Il y a plusieurs outils de substitution nicotinique. Les patchs, les gommes, les pastilles, les sprays. S’ils en ont utilisé avec succès, ils peuvent continuer, et on peut même les associer si besoin, à condition de bien les utiliser. Combler le besoin de nicotine est efficace lorsqu’on en est dépendant. Le danger n’est pas la nicotine qui n’est pas un produit toxique, mais les goudrons et le monoxyde de carbone contenus dans la fumée. Le risque d’overdose mortelle n’existe pas. Tout au plus lorsqu’on est surdosé, un malaise, des nausées et un mal de tête que les fumeurs connaissent bien lorsqu’ils ont trop fumé à une soirée. Le mythe de l’infarctus lorsqu’on fume avec un patch est probablement entretenu par des gens qui n’ont pas intérêt à ce que ça marche. C’est une des principales raisons de l’échec des patchs. D’ailleurs, quand on reprend toutes les outils essayés par les gens qui ont « tout essayé et chez moi rien ne marche ! », on retrouve très souvent des erreurs d’utilisation. Je les corrige une par une en proposant de recommencer.

Mon maitre en matière de tabacologie, le Pr Robert Molimard disait « il n’y a qu’une méthode qui marche c’est quand on en a marre ». Quand on m’interroge sur les différentes méthodes, je réponds : « Quand on en a envie, toutes les méthodes, même les plus loufoques, marchent. Quand on n’en a pas envie, aucune méthode, même la plus éprouvée, ne marche. »

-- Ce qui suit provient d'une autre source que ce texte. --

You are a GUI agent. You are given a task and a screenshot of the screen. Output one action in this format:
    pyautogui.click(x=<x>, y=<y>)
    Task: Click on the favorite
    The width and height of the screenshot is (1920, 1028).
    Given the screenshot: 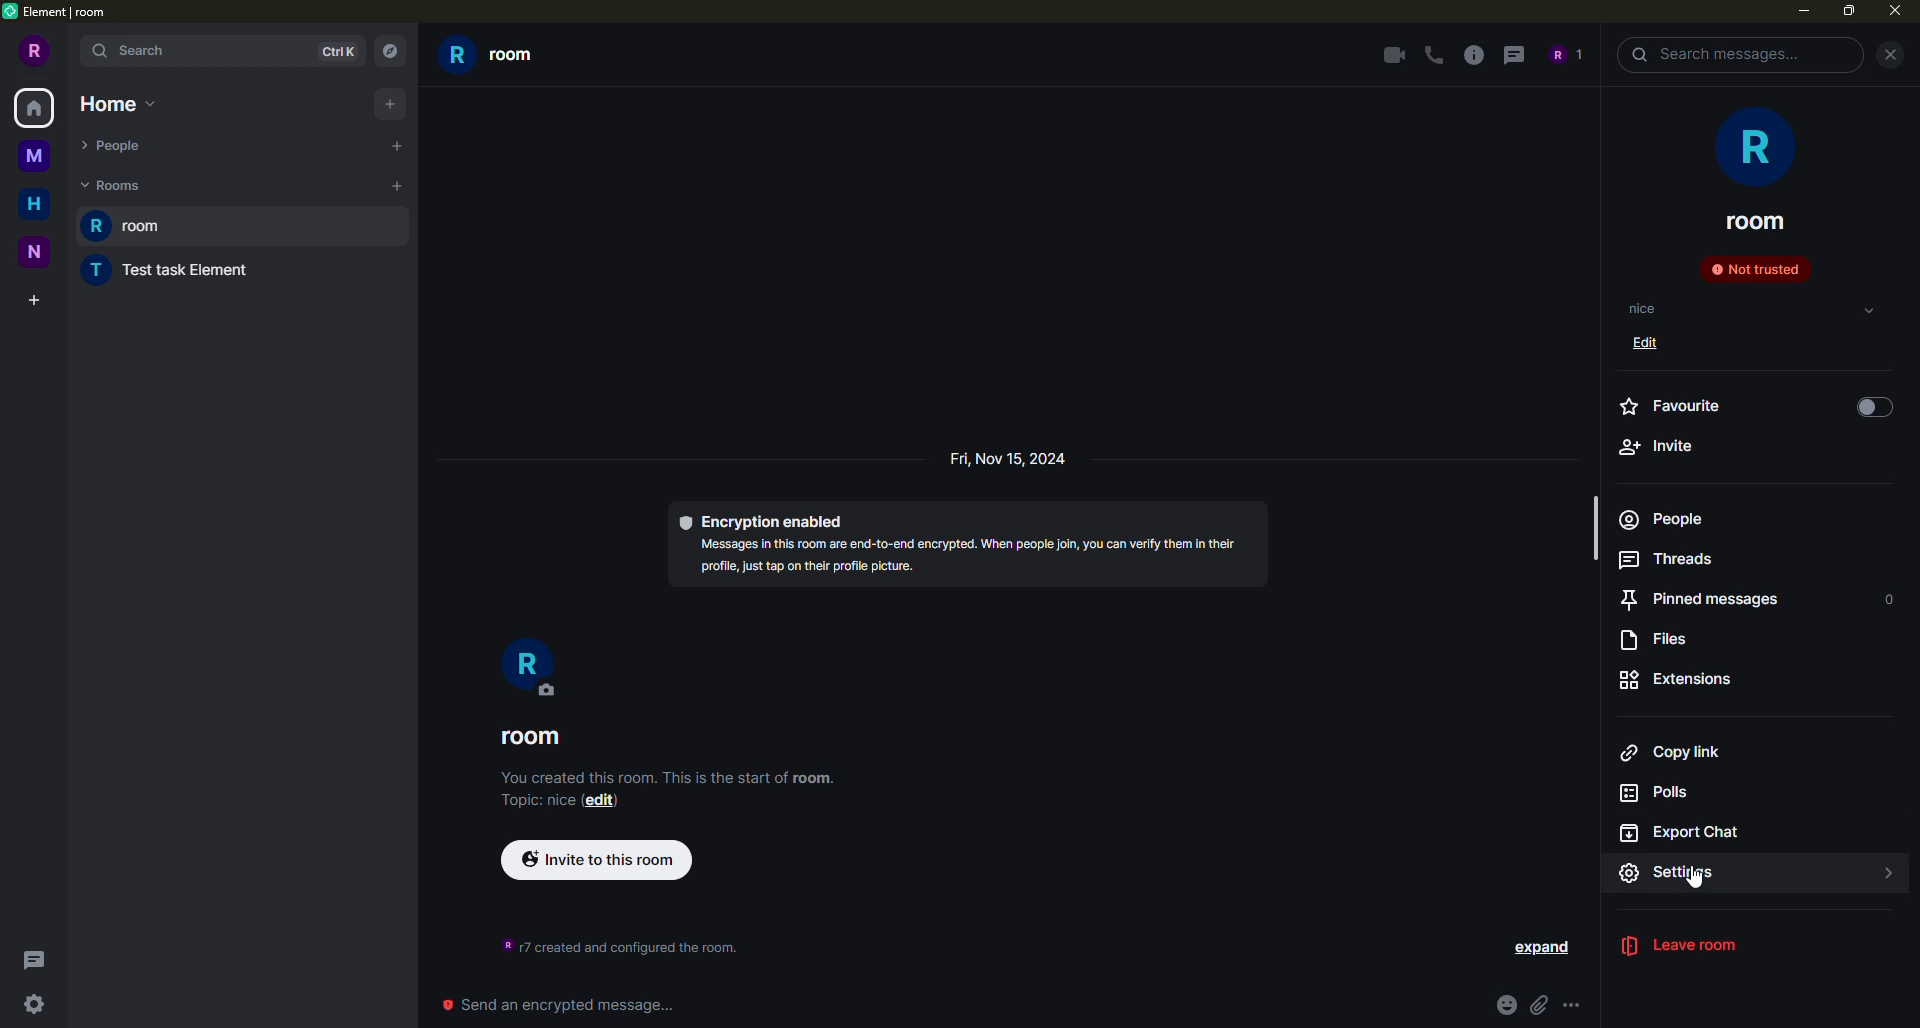 What is the action you would take?
    pyautogui.click(x=1679, y=406)
    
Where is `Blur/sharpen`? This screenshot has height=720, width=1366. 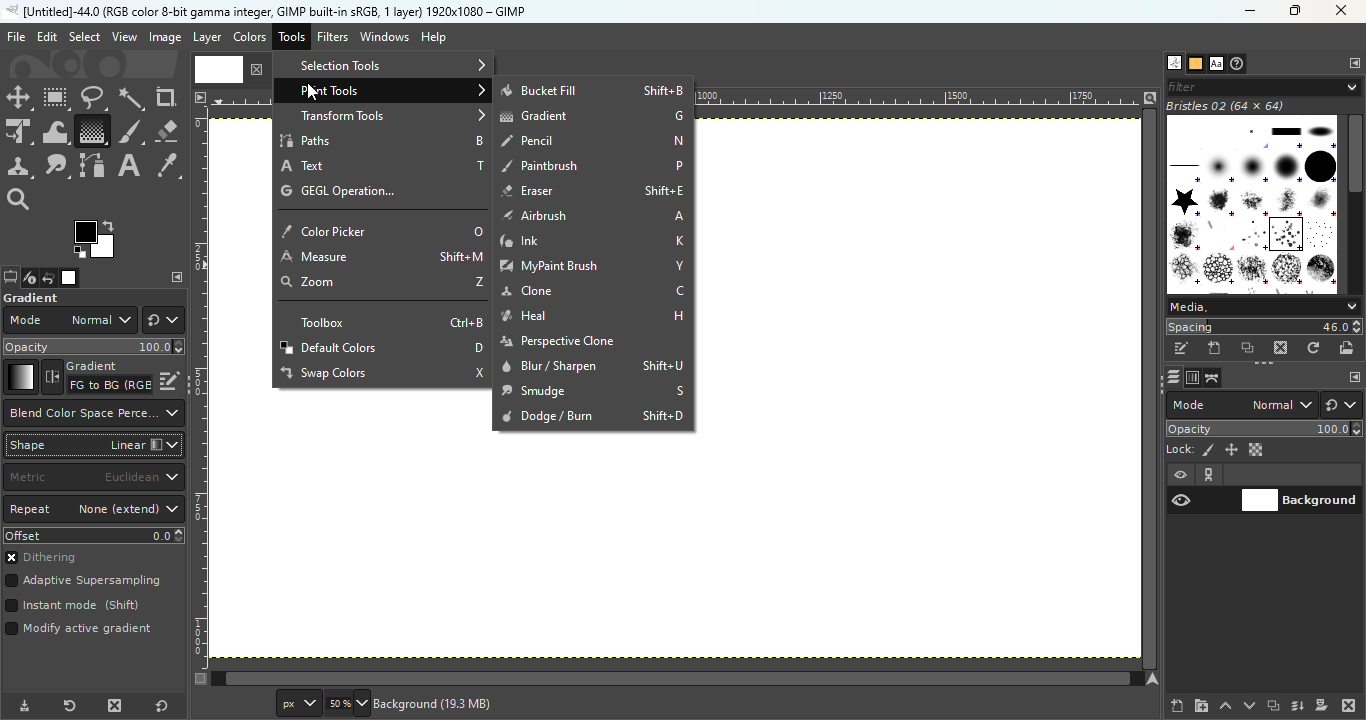 Blur/sharpen is located at coordinates (593, 365).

Mon travail consiste parfois à simplement accompagner les gens dans leur envie.

Et la vape alors ?

P.G. : C’est pour moi un outil essentiel. En effet, quand on parle d’arrêter le tabac c’est rare que l’on évoque le plaisir qui y est associé : on fume quand on a bien mangé, bien travaillé, quand on a fait l’amour, quand on est avec des amis, pendant les pauses, quand on veut se détendre. Si la nicotine est relativement facile à substituer, cette notion d’abandon du plaisir est beaucoup plus difficile à négocier.

Il faut bien la remplacer par quelque chose. L’alcool : mauvaise pioche ! La nourriture, pourquoi pas, mais si c’est pour prendre 20 kg ! Le sport : très bien, mais il faut du temps, et parfois de l’argent. La vape est le complément idéal. Elle peut même être utilisée seule.

Elle doit être achetée dans une boutique spécialisée avec un vendeur qui est capable de prendre du temps pour en expliquer le principe, les différents réglages, les différents dosages, et faire tester les arômes. Les vapos (je préfère le terme vapo à cigarette électronique qui évoque trop la cigarette et vaporisateur personnel c’est trop long, vaporette ou vapoteuse je sais jamais lequel employer) qui sont vendues dans les débits de tabacs ne servent qu’à faire rentrer les gens et les exposer à la vue de tous ces paquets qui restent bien en évidence. Chacun son métier, on ne peut pas demander à des gens qui vendent des cigarettes de vendre en même temps le produit qui les fera arrêter.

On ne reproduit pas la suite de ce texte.